Given the listing that follows, report all lines in which the string "Recensione" occurs.

# # #

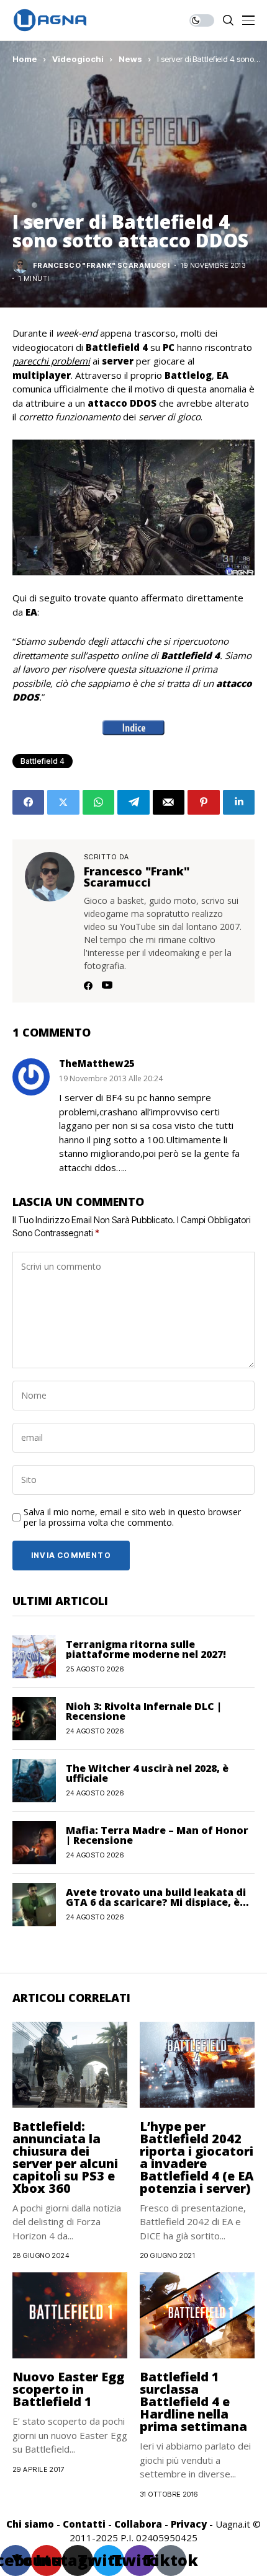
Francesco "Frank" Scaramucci (101, 266)
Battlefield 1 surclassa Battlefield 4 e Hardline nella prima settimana (193, 2401)
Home (24, 59)
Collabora (138, 2524)
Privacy (189, 2524)
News (130, 59)
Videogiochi (78, 59)
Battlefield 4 (42, 761)
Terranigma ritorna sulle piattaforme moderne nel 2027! (146, 1649)
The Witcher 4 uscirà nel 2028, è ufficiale (147, 1773)
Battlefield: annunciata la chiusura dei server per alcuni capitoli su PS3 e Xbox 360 (65, 2157)
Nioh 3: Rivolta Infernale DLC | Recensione (144, 1711)
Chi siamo (30, 2524)
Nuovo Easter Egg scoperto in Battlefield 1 (68, 2389)
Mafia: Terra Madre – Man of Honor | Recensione (157, 1835)
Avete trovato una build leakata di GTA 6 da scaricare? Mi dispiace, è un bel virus (156, 1902)
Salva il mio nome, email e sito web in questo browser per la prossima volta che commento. (132, 1517)
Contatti (84, 2524)
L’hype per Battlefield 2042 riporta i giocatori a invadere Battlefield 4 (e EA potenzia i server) (197, 2157)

# # #

Expected answer -
Nioh 3: Rivolta Infernale DLC | Recensione (144, 1711)
Mafia: Terra Madre – Man of Honor | Recensione (157, 1835)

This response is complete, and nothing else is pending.